• TASK ITEM: Look below for the line containing "Gianni Celati, (54, 1325)". Reproduce it and every line after it exactly, and nothing more.
..............................
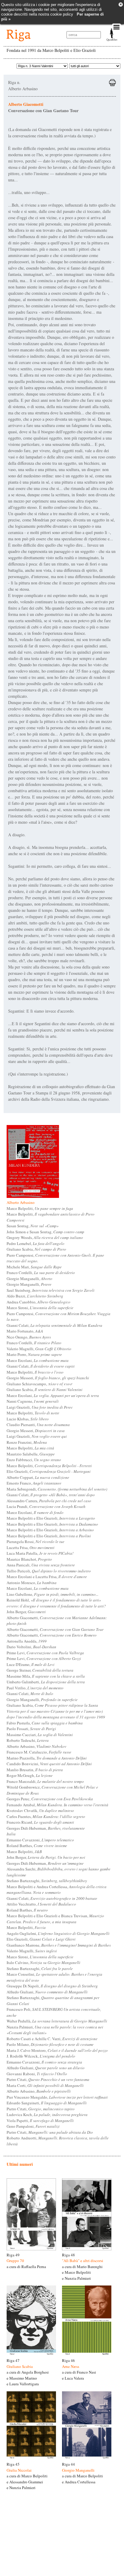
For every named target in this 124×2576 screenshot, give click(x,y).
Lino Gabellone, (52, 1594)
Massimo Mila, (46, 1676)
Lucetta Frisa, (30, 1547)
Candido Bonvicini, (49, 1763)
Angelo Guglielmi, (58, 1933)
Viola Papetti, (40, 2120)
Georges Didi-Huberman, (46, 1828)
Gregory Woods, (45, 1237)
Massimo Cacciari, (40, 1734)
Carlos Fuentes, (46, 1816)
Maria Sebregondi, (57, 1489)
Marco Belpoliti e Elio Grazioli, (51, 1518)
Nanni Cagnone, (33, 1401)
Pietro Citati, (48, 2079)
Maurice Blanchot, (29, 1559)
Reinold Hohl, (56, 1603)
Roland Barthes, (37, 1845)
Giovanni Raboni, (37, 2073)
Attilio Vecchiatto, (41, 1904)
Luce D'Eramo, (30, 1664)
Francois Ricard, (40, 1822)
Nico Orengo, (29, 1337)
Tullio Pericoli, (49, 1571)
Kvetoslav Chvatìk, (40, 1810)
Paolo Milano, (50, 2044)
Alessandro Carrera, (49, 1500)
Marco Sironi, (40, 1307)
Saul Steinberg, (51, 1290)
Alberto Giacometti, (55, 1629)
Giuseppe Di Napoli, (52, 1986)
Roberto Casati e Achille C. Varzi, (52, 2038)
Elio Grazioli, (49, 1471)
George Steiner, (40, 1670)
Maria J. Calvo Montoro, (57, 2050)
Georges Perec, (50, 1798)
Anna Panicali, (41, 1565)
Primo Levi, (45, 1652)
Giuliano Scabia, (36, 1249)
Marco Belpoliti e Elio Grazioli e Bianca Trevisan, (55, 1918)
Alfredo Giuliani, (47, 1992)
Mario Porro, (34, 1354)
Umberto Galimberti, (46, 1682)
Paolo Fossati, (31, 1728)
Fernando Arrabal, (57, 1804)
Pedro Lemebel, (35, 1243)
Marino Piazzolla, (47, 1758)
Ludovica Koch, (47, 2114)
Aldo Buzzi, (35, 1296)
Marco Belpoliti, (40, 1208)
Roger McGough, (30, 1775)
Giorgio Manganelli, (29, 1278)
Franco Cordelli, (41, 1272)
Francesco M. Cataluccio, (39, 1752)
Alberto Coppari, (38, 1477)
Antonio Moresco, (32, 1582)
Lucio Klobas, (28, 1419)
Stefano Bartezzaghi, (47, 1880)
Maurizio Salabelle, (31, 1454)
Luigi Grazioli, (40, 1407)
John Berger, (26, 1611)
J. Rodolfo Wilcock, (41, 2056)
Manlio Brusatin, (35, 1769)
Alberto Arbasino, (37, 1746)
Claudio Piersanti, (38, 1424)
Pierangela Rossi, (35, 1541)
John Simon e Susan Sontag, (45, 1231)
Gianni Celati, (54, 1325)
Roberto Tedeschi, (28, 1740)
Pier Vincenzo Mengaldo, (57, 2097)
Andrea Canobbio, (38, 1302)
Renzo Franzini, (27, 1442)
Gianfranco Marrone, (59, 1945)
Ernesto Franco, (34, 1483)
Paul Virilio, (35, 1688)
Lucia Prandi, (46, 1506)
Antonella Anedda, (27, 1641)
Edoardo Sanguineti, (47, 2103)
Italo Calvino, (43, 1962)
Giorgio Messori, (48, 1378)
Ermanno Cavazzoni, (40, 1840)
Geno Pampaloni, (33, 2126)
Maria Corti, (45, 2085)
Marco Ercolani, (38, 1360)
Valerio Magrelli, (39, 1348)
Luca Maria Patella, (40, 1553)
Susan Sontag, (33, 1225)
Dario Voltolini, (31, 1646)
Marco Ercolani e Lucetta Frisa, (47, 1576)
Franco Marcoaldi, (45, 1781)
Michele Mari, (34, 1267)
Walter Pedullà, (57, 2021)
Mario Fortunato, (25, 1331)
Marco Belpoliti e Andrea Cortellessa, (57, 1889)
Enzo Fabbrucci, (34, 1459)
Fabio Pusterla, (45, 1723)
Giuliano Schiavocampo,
..............................
• RESULT BELOW:
Gianni Celati, (54, 1325)
Roberto Tedeschi, (28, 1740)
Pier Vincenzo Mengaldo, (57, 2097)
Andrea Canobbio, (38, 1302)
Renzo Franzini, (27, 1442)
Gianfranco Marrone, (59, 1945)
Ernesto Franco, (34, 1483)
Paul Virilio, (35, 1688)
Lucia Prandi, (46, 1506)
Antonella Anedda, (27, 1641)
Edoardo Sanguineti, (47, 2103)
Italo Calvino, (43, 1962)
Giorgio Messori, (48, 1378)
Ermanno Cavazzoni, (40, 1840)
Geno Pampaloni, (33, 2126)
Maria Corti, (45, 2085)
Marco Ercolani, (38, 1360)
Valerio Magrelli, (39, 1348)
Luca Maria Patella, (40, 1553)
Susan Sontag, (33, 1225)
Dario Voltolini, (31, 1646)
Marco Ercolani e Lucetta Frisa, (47, 1576)
Franco Marcoaldi, (45, 1781)
Michele Mari, (34, 1267)
Walter Pedullà, (57, 2021)
Mario Fortunato, (25, 1331)
Marco Belpoliti e Andrea Cortellessa, (57, 1889)
Enzo Fabbrucci, (34, 1459)
Fabio Pusterla, (45, 1723)
Giuliano Schiavocampo,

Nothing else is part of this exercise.